At the line containing "322x354 pixels.", begin repeating lines exactly, and stop only after the final line of the records below.

[Stored data entries]
+-------+

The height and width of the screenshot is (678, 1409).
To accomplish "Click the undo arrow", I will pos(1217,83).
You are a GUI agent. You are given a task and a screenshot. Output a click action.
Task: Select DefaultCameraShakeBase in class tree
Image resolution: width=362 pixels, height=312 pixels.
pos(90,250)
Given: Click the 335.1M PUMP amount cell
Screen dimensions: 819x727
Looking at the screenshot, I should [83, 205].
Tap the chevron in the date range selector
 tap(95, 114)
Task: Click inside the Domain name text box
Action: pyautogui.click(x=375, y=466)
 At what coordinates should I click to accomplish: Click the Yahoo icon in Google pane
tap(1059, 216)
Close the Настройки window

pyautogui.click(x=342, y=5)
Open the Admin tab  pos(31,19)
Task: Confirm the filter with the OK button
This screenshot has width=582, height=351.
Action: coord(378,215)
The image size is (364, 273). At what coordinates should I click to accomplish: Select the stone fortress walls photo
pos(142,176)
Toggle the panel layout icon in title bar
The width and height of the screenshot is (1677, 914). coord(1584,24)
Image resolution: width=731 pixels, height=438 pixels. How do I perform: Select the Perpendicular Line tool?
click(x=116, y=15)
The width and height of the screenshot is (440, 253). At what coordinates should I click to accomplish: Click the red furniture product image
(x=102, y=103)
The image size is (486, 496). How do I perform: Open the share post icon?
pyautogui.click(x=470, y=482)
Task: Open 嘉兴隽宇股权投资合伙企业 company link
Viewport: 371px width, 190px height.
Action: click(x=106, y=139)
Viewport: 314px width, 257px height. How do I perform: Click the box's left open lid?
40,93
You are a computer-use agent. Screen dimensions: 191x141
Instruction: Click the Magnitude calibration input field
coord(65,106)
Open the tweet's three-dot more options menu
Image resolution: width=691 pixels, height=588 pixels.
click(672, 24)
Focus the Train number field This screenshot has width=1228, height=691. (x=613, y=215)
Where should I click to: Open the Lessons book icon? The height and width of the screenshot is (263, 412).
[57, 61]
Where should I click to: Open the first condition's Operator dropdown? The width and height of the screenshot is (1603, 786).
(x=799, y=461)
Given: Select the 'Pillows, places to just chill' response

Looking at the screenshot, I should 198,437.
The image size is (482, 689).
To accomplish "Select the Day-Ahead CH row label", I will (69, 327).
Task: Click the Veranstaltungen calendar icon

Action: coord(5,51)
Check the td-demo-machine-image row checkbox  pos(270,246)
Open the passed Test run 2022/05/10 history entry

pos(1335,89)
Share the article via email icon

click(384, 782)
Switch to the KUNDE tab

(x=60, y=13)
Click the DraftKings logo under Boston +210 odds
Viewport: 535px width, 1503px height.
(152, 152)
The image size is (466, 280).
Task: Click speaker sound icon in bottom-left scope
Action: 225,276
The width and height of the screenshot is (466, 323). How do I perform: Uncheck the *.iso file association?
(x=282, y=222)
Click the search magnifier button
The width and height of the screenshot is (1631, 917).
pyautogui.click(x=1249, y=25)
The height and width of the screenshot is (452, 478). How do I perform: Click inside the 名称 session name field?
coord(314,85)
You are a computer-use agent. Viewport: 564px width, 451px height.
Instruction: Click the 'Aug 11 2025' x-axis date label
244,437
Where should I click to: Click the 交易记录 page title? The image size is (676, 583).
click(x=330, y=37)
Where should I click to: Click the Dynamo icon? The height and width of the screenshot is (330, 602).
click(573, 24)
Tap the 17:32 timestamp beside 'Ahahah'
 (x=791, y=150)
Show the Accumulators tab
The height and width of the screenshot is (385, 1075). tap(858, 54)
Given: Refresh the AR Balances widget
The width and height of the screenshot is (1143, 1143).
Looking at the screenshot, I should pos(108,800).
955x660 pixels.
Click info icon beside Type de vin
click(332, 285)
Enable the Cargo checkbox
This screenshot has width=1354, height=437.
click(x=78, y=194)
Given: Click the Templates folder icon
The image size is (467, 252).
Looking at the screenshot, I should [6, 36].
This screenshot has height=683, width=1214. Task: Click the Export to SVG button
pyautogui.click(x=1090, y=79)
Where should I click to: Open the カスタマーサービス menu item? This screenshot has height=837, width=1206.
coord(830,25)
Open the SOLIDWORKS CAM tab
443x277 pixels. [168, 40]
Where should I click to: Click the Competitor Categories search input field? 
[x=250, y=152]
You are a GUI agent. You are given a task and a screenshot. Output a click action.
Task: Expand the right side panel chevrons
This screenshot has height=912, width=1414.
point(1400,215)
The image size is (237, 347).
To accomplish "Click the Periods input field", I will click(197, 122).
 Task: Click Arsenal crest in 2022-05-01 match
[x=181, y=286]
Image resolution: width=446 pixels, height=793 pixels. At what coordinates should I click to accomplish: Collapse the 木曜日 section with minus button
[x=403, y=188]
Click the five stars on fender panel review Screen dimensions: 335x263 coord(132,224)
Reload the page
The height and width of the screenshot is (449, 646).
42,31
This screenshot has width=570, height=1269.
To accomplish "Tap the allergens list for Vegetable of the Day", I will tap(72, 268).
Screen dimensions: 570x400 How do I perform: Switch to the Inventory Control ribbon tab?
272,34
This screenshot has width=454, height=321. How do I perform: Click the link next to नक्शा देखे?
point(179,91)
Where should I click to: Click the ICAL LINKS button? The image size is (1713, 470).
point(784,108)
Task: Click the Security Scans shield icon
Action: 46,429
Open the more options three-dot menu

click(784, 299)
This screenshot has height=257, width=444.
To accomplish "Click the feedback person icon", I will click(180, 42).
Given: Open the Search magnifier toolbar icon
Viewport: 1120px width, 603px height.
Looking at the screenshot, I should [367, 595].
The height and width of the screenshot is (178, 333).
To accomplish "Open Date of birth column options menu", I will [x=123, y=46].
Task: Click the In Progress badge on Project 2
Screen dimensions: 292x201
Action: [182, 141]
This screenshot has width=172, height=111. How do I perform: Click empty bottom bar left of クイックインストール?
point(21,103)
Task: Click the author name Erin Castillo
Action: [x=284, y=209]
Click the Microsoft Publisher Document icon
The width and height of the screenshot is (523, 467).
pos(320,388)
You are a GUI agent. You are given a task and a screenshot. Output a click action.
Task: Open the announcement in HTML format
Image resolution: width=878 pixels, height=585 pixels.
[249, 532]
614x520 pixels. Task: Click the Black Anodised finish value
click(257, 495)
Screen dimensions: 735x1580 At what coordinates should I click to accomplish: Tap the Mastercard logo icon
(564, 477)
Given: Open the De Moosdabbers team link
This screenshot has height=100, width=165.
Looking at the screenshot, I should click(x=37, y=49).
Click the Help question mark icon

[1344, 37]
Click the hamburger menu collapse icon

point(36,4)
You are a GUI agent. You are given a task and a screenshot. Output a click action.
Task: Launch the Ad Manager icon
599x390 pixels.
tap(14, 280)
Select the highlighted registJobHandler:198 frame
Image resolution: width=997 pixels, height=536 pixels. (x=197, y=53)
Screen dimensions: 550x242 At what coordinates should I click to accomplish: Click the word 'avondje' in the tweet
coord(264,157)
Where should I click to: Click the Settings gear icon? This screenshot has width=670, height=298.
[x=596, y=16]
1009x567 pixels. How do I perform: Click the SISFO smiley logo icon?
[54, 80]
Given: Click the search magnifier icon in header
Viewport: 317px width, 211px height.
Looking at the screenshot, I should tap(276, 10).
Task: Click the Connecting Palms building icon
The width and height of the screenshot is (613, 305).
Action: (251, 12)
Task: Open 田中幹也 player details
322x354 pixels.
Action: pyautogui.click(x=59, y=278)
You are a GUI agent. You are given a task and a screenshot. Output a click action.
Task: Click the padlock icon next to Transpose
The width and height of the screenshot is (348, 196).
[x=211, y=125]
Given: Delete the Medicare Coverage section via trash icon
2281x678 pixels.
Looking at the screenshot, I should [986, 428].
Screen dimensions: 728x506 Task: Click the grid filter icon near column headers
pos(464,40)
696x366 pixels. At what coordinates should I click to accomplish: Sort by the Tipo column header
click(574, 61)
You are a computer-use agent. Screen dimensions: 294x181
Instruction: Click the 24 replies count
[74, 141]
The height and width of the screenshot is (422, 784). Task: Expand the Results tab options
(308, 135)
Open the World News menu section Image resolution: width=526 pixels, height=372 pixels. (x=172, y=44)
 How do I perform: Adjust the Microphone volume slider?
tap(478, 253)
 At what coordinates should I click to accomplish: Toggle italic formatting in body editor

+-------+

▶ The completed task:
322x354 pixels.
Action: pyautogui.click(x=59, y=278)
You are a GUI agent. You are given a task and a screenshot. Output a click action.
Task: Click the padlock icon next to Transpose
The width and height of the screenshot is (348, 196).
[x=211, y=125]
Given: Delete the Medicare Coverage section via trash icon
2281x678 pixels.
Looking at the screenshot, I should [986, 428].
Screen dimensions: 728x506 Task: Click the grid filter icon near column headers
pos(464,40)
696x366 pixels. At what coordinates should I click to accomplish: Sort by the Tipo column header
click(574, 61)
You are a computer-use agent. Screen dimensions: 294x181
Instruction: Click the 24 replies count
[74, 141]
The height and width of the screenshot is (422, 784). Task: Expand the Results tab options
(308, 135)
Open the World News menu section Image resolution: width=526 pixels, height=372 pixels. (x=172, y=44)
 How do I perform: Adjust the Microphone volume slider?
tap(478, 253)
 At what coordinates should I click to accomplish: Toggle italic formatting in body editor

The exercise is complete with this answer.